Critically, Surya's development followed best practices for transparent and verifiable AI research. Every prediction includes confidence metrics and references to the specific features in the input data that contributed to the forecast, addressing concerns about "black box" decision-making that has plagued other AI applications. This transparency proved crucial during verification testing with independent researchers, who were able to confirm the model's physical plausibility by tracing how specific magnetic field configurations led to particular predictions.
Perhaps most significantly, Surya demonstrates that impactful AI doesn't require ever-larger models and datasets. With just 300 million parameters, orders of magnitude smaller than the largest language models, Surya achieves substantial real-world impact by focusing on a specific problem with high-quality, domain-relevant data. This pattern is emerging across successful scientific AI applications and suggests a more sustainable path forward for AI development that prioritizes targeted expertise over raw scale.
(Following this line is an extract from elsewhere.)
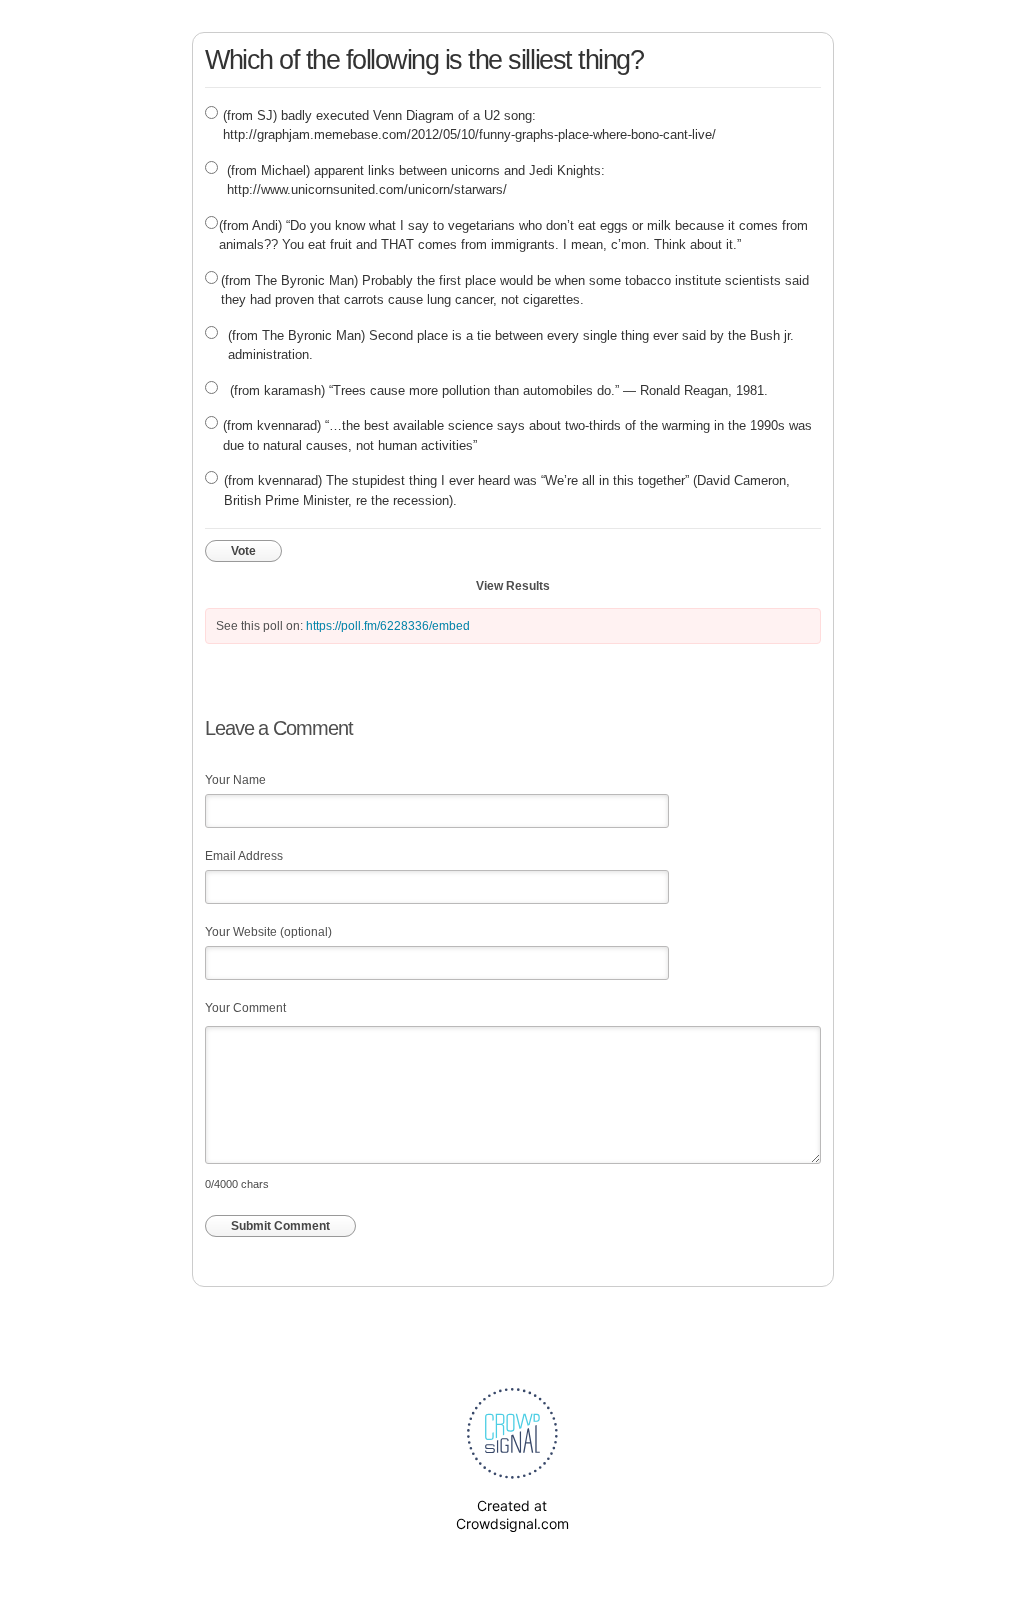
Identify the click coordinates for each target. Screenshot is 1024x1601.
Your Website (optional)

Link to section: Concluding Thoughts: A New Era in Space Weather ManagementConcluding Thoughts: A New Era in Space Weather Management
Surya represents more than just a technical achievement, it marks the beginning of a new operational paradigm for managing our relationship with the star that sustains us. For the first time, we have a tool that provides reliable, actionable warnings about solar storms before they reach Earth, transforming space weather from an unpredictable threat to a manageable operational factor. The open-source nature of the project ensures that these benefits will spread rapidly across the global community, with improvements flowing back to enhance the model for everyone.
This development also provides valuable lessons for applying AI to other complex scientific challenges. Surya's success stems not from following generic AI development patterns but from deep integration with domain expertise, solar physicists worked alongside AI researchers throughout development to ensure the model respected physical constraints and focused on operationally relevant outputs. The result is a system that doesn't just predict events but explains them in terms that domain experts can understand and trust.
As Juan Bernabe-Moreno, IBM Research Europe director, aptly described Surya: "Think of this as a weather forecast for space." Just as meteorological forecasts have evolved from crude observations to sophisticated computational models that save lives and property daily, Surya signals the maturation of space weather forecasting into a reliable operational science. The immediate beneficiaries are satellite operators and power grid managers, but in the longer term, this capability will become as fundamental to space operations as weather forecasting is to aviation today.
Looking forward, Surya may well be remembered as the first of many domain-specific foundation models that revolutionize scientific understanding across disciplines. The techniques developed for handling solar data, particularly the physics-informed approach to rare event prediction, could accelerate breakthroughs in fields from climate science to materials engineering. What began as an effort to protect our technology from solar storms may ultimately transform how we approach scientific discovery itself, proving that targeted AI applications can deliver substantial real-world impact without requiring the massive computational resources of general-purpose models.